By Lauren Stepp
Mikey and Danielle Hutchison are deeply rooted in one belief: Food is political. “Most of the food you touch was picked by someone with brown skin,” says Mikey. “That’s just America.”
Earlier this year, the couple unveiled a two-story mural on their packing barn in Old Fort. In bright pinks and greens, the display, which has been named La Cosecha or The Harvest, depicts a migrant farm worker taking pause with an armful of produce. But there are more radical and subversive undertones. Nodding to contentious immigration reform, a border wall spans the barn’s garage doors, disappearing when the doors are rolled up. The scene, which was composed by Brooklyn-based street artist Edwin David Sepulveda, better known as Don Rimx, depicts sentiments felt by many farmers.
“It’s a moment I experience all the time,” says Mikey. “While working, I’ll take pause, enjoy my environment and be present in harvesting. It’s a moment of contemplation.”

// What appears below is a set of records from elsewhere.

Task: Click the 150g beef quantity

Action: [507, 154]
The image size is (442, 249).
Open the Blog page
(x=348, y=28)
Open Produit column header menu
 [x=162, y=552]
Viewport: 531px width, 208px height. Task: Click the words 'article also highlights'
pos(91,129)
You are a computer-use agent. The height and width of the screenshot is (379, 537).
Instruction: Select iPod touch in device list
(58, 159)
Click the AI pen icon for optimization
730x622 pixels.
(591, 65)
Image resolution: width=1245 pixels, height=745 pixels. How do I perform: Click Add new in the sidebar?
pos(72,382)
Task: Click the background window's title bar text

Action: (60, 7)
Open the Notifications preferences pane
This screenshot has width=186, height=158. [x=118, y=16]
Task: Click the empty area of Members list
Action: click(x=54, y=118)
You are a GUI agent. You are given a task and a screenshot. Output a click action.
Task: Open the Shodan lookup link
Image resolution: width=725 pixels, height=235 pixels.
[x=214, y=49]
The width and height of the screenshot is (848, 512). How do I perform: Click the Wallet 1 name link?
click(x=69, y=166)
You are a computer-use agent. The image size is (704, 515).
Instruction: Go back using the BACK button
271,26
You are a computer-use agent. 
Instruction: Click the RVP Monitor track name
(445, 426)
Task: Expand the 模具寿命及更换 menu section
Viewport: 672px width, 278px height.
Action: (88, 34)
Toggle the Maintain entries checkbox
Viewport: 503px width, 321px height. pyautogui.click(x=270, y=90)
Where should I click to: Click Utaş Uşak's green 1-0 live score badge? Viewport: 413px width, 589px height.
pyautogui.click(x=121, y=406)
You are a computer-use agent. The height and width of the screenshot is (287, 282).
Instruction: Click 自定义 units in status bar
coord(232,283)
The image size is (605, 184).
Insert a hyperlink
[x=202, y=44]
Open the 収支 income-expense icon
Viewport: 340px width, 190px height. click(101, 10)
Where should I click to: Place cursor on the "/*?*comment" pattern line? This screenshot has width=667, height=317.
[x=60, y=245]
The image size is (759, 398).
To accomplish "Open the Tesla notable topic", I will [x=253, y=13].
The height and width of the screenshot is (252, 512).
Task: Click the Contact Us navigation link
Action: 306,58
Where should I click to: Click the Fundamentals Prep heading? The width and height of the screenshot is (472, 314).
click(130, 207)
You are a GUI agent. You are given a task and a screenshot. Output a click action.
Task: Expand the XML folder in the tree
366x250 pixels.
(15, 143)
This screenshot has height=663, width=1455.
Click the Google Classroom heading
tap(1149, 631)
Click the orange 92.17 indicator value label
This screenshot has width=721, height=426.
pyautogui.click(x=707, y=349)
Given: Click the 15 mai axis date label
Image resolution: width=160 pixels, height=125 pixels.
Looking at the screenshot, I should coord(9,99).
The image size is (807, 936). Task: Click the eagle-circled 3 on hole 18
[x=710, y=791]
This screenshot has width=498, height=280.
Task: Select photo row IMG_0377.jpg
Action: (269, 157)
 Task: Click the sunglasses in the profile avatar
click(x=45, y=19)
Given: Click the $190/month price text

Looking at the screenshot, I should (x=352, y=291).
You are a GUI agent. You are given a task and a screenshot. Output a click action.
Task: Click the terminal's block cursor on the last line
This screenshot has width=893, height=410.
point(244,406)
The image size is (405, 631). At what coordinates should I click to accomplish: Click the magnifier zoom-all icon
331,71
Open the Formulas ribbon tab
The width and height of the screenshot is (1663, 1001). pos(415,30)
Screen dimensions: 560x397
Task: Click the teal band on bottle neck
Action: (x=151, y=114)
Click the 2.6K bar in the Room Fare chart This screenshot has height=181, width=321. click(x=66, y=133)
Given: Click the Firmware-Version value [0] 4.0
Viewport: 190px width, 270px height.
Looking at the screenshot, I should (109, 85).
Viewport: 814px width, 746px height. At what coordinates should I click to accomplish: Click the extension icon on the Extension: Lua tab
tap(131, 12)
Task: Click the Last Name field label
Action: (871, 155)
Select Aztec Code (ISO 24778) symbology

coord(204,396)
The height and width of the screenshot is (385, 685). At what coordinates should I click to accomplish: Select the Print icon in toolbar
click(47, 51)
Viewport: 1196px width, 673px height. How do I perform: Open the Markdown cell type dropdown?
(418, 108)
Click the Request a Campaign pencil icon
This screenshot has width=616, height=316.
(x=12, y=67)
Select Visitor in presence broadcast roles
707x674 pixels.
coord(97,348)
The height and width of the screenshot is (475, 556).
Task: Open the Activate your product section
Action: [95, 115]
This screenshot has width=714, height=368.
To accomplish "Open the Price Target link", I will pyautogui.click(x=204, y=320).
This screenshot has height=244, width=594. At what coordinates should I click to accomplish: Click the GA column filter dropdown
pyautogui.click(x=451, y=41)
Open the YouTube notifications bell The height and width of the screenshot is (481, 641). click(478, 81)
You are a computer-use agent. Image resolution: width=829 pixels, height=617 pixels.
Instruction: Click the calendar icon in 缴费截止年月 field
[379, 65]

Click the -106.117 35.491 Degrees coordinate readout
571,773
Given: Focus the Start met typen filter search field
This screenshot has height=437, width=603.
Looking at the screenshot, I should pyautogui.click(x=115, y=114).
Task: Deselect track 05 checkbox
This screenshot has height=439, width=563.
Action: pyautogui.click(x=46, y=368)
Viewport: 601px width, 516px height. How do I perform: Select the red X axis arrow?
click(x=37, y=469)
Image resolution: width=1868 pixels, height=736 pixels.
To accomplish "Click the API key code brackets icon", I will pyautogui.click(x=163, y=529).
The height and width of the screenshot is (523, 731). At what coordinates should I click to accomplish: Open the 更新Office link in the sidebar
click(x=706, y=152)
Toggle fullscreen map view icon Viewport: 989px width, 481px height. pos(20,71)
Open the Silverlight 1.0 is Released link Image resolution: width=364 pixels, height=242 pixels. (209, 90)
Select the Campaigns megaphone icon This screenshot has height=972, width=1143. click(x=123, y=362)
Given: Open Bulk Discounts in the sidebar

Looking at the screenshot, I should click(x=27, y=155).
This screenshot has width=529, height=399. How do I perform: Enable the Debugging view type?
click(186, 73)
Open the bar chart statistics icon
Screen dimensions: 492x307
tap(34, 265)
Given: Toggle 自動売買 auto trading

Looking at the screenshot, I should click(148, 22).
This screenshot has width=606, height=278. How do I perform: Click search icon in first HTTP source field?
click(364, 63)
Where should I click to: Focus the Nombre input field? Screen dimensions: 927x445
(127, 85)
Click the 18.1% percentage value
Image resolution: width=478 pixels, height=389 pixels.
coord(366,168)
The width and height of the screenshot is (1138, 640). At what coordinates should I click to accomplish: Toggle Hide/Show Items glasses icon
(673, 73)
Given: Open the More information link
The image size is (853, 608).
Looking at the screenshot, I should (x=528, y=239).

Beyond depicting honest moments in agriculture, La Cosecha is about addressing cultural barriers. In 2012, the Hutchisons opened Beacon Village Farm in Swannanoa. The beginnings were humble—a single acre provided enough fertile ground for the Warren Wilson College graduates to sell at produce markets. They have since transitioned to an organic, wholesale model anchored on 80 acres where they sell kale, lettuce, tomatoes, peppers, eggplants and other vegetables to big-box store vendors. Through floods and years of “limping along,” they have been supported by a crew of Guatemalan workers.
“They started by moonlighting on the weekends, picking greens,” says Danielle. “Now, they are the backbone of our business. Our farm would not be successful without them.”
Mikey adds, “People don’t understand the intensity of farming. The sun is hot, rain is wet. It’s not easy, but everyone involved in our operation works hard so others can live better lives.”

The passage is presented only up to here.